TÜRKİYE CUMHURİYETİ
|
ANAYASA MAHKEMESİ
|
|
|
BİRİNCİ BÖLÜM
|
|
KARAR
|
|
MEHMET KÖSEOĞLU BAŞVURUSU
|
(Başvuru Numarası: 2013/7858)
|
|
Karar Tarihi: 17/11/2014
|
|
BİRİNCİ BÖLÜM
|
|
KARAR
|
|
Başkan
|
:
|
Serruh
KALELİ
|
Üyeler
|
:
|
Nuri NECİPOĞLU
|
|
|
Hicabi
DURSUN
|
|
|
Erdal TERCAN
|
|
|
Hasan Tahsin GÖKCAN
|
Raportör
|
:
|
Murat AZAKLI
|
Başvurucu
|
:
|
Mehmet KÖSEOĞLU
|
Vekili
|
:
|
Av. Sümeyra ÜNLÜ ÇELİK
|
I. BAŞVURUNUN
KONUSU
1. Başvurucu, 15/3/1965 tarihinde İzmir Kadastro
Mahkemesinde açılan ve 2/1/2013 tarihinde asli müdahil olarak katıldığı
kadastro tespitine itiraz davasında makul sürede yargılama yapılmadığını
belirterek, mülkiyet ve adil yargılanma haklarının ihlal edildiğini ileri
sürerek, tazminat talep etmiştir.
II. BAŞVURU
SÜRECİ
2. Başvuru, 7/10/2013 tarihinde İzmir 6. Sulh Ceza Mahkemesi
vasıtasıyla yapılmıştır. Dilekçe ve eklerinin idari yönden yapılan ön
incelemesinde Komisyona sunulmasına engel bir eksikliğin bulunmadığı tespit
edilmiştir.
3. Birinci Bölüm Birinci Komisyonunca, 26/11/2013 tarihinde,
kabul edilebilirlik incelemesinin Bölüm tarafından yapılmasına, dosyanın Bölüme
gönderilmesine karar verilmiştir.
III. OLAY VE
OLGULAR
A. Olaylar
4. Başvuru formu ve ekleri ile başvuruya konu yargılama
dosyası içeriğinden tespit edilen ilgili olaylar özetle şöyledir:
5. Ş.T. tarafından, H.D ve kırk dört davalı aleyhine
15/3/1965 tarihinde Bornova 1. Asliye Hukuk Mahkemesinde meni müdahale ve ecrimisil davası açılmıştır.
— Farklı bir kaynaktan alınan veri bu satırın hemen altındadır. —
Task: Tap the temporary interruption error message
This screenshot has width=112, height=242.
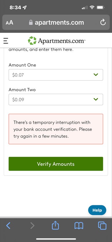Action: (x=56, y=129)
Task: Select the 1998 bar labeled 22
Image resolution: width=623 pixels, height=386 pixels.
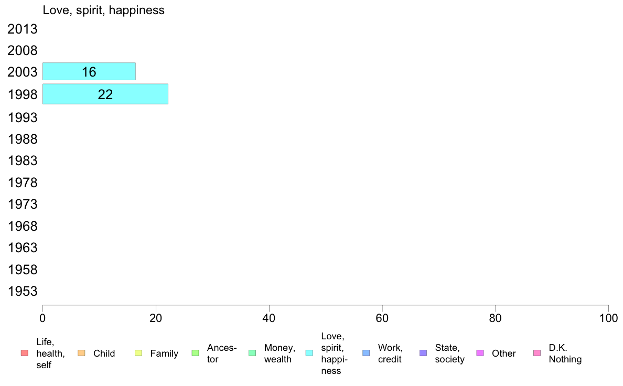Action: [x=105, y=94]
6. Mahkemece, 21/11/1972 tarih ve E.1965/173, K.1972/667
sayılı kararla Mahkemenin görevsizliğine, dosyanın Bornova Tapulama Mahkemesine
gönderilmesine karar verilmiştir.
7. Bornova Tapulama Mahkemesi, E.1973/113, K.1974/99 sayılı
kararla dosyanın Tapulama Müdürlüğüne gönderilmesine hükmetmiştir.
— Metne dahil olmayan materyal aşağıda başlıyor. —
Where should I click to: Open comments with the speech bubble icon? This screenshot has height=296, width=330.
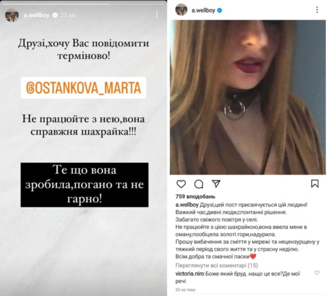(x=198, y=184)
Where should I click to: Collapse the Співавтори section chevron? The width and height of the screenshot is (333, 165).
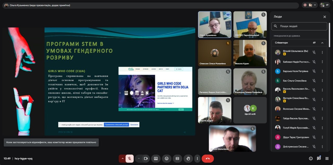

8. Başvurucunun murisi ile Ş.T. arasında 1976 yılında “Arsa Satışı Ön Sözleşmesi” düzenlenmiş,
bu sözleşmeye göre başvurucunun murisi, taşınmazı kısmen Ş.T.’den
satın almıştır.
9. Bornova Tapulama Müdürlüğü, kadastro tespiti
çalışmalarını tamamlayarak 1986 yılında, dosyayı Bornova Tapulama Mahkemesine
göndermiş, Mahkemece 21/11/1986 tarihinde, E.1986/13 sayılı dava dosyasında
yargılamaya başlanmıştır.
10. Orman İdaresi ve Maliye Hazinesi davalı olarak
yargılamaya katılmışlardır.
11. Bornova Tapulama Mahkemesinin 13/10/2003 tarihinde
Hâkimler ve Savcılar Yüksek Kurulu (HSYK) kararıyla kapatılması üzerine,
yargılamaya İzmir Kadastro Mahkemesinin E.2013/14 sayılı dava dosyasında devam
edilmiştir.
12. Başvurucunun murisi 7/11/2012 tarihinde vefat etmiş olup
geride başvurucu ile murisin eşi kalmıştır.
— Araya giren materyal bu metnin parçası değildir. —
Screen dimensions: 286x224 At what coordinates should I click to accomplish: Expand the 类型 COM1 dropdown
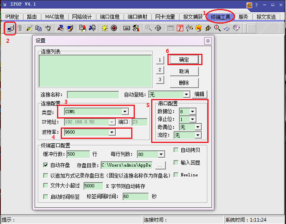[125, 111]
13. Başvurucu, murisinin 1976 yılında taşınmazı Ş.T. isimli
kişiden kısmen satın aldığını ileri sürerek, 2/1/2013 hâkim havale tarihli
dilekçesi ile asli müdahil olarak davaya katılma talebinde bulunmuş, aynı
tarihte başvuru harcını yatırmıştır.
14. Başvurucu, 7/10/2013 tarihinde bireysel başvuruda
bulunmuştur.
15. İzmir Kadastro Mahkemesince, 29/4/2014 tarihinde, asli
müdahil başvurucunun davasının, asıl dava dosyasından tefrikine ve ayrı esasa
kaydedilmesine karar verilmiştir.
B. İlgili Hukuk
16. 12/1/2011 tarih ve 6100 sayılı Hukuk Muhakemeleri
Kanunu’nun 30. maddesi ile 65. maddesi, 21/6/1987 tarih ve 3402 sayılı Kadastro
Kanunu’nun 25. maddesinin birinci fıkrası, 28. maddesinin birinci fıkrası, 29.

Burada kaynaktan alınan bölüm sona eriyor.